La autopista estaba despejada. Javier conducía con seguridad y de vez en cuando se giraba para preguntar, “¿Quieres agua?”, negué con la cabeza. “No, gracias. No quiero tener que parar en la carretera”, no insistió. Un rato después abrió la guantera, sacó dos pastillas blancas en un blister y me las dio junto a una botella de agua pequeña. Son para el mareo. Me las dio un médico amigo. Tómatelas para no sentirte mal en la sierra. Las pastillas estaban en un blister sin nombre ni caja.
El corazón me latía con fuerza. ¿Tú has tomado? Pregunté intentando sonar natural. Yo no las necesito. Estoy acostumbrado. Sonríó. Tú tómatelas, así duermes un rato y cuando lleguemos estarás como nueva. Fingí dudar un momento y luego dejé el blister en el reposabrazos. Mejor las tomo cuando estemos más cerca del puerto de montaña. Si las tomo ahora, me despertaré a mitad de camino. Javier me miró y por un instante vi algo extraño en sus ojos, algo que desapareció tan rápido como llegó.

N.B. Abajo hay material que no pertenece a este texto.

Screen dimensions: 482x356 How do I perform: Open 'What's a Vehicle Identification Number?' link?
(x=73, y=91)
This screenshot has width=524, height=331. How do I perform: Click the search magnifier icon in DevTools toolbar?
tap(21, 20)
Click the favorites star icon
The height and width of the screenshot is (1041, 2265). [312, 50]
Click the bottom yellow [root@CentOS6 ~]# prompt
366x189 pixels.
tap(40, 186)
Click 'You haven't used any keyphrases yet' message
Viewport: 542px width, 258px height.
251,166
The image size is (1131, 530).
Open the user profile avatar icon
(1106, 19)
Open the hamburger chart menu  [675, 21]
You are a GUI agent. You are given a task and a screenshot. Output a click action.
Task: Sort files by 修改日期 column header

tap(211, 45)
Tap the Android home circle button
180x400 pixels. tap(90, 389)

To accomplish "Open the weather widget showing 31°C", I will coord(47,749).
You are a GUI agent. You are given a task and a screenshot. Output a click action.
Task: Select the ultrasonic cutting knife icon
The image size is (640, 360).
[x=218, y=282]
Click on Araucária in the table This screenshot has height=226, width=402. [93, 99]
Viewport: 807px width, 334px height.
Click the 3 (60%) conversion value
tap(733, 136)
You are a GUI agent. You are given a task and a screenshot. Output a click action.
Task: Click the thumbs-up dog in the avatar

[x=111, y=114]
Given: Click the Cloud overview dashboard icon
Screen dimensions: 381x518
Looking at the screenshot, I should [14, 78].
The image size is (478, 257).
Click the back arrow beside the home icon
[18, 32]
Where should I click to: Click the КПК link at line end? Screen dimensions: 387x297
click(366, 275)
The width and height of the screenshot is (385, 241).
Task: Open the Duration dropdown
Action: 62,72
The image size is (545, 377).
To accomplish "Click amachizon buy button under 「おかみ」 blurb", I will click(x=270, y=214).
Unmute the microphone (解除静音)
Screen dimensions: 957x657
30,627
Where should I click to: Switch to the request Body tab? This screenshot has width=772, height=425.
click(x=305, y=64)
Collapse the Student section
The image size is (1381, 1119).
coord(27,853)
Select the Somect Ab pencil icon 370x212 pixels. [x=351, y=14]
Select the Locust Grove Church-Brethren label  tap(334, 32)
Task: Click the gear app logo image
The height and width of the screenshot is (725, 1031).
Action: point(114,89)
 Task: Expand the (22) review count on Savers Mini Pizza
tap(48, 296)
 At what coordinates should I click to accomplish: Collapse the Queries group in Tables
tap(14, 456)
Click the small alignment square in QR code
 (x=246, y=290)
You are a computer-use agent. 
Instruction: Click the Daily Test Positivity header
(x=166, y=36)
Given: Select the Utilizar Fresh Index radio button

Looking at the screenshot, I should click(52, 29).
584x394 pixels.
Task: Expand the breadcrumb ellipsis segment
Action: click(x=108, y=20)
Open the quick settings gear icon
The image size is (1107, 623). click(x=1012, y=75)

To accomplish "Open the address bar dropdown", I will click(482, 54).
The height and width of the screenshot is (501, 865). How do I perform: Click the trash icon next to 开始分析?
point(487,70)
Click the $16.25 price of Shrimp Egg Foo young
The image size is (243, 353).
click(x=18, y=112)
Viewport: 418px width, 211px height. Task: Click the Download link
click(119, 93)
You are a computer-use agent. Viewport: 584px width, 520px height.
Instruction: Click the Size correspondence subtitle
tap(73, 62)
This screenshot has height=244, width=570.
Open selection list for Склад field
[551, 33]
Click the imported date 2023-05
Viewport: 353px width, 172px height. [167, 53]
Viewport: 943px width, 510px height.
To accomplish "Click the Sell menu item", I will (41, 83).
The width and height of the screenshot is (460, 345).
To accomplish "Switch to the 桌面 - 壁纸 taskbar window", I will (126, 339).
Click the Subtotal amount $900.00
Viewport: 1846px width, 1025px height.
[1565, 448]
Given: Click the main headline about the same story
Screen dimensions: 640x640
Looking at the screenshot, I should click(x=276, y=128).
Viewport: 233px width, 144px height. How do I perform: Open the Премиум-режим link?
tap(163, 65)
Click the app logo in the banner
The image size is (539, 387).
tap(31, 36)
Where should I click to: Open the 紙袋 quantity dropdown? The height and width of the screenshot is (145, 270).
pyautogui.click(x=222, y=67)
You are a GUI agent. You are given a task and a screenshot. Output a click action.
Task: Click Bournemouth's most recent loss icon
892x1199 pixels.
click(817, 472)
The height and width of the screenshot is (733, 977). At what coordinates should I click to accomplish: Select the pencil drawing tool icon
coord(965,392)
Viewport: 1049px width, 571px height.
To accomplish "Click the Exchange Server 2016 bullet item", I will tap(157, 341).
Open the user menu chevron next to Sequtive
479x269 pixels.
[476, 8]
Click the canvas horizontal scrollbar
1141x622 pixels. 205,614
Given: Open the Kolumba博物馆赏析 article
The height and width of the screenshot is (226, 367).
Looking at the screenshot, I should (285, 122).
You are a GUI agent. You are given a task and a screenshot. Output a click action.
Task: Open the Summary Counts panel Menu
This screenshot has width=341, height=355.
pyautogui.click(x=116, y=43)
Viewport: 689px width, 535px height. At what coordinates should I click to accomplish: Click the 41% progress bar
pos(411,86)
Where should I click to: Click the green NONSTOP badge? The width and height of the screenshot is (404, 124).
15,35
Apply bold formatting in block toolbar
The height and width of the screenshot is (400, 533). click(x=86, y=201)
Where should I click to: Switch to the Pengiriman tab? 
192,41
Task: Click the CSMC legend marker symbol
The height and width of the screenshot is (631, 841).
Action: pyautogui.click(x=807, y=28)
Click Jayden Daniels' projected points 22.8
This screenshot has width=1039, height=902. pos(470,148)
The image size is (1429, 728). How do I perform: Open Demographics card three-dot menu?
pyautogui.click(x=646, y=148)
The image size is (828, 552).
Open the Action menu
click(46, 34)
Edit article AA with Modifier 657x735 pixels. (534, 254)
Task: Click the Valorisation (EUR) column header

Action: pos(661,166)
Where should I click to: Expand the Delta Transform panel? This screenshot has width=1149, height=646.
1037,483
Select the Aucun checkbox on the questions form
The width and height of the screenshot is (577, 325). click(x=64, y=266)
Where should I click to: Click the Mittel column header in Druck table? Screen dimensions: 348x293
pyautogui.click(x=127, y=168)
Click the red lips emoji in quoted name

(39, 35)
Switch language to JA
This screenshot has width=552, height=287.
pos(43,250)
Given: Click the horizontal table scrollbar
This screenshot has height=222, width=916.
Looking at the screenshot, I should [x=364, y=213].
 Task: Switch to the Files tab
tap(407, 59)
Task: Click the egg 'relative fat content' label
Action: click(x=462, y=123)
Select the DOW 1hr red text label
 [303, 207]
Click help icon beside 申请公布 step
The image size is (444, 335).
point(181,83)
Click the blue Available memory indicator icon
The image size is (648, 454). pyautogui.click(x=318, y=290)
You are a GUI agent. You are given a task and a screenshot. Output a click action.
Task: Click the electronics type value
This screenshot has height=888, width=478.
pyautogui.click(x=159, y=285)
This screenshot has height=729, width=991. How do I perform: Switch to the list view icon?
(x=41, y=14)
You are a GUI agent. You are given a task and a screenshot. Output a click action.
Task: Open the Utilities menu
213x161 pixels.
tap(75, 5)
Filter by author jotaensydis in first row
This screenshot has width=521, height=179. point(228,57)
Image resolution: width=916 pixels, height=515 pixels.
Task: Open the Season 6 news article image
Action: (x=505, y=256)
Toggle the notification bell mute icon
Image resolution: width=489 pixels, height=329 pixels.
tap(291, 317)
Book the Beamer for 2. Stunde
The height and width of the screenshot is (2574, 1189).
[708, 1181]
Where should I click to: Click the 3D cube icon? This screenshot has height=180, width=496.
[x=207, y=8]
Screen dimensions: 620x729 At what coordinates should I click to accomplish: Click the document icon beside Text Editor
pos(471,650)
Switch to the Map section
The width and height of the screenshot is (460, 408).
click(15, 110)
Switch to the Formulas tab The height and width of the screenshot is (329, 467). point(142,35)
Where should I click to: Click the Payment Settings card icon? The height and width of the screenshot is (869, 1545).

volvió a sonreír. Como quieras, pero recuerda tomarlas antes de empezar a subir. Me giré ocultando la mano que apretaba con fuerza en mi regazo. Sabía que no podía tomar esas pastillas, pero tampoco podía negarme de forma demasiado evidente. El sol subía, la luz se hacía más clara y la carretera comenzaba a ascender. A ambos lados ya se veían laderas y pequeños bosques de un verde intenso. A lo lejos se perfilaban las siluetas de las montañas. ese lugar con el que había soñado hacer viajes tranquilos con el hombre al que amaba.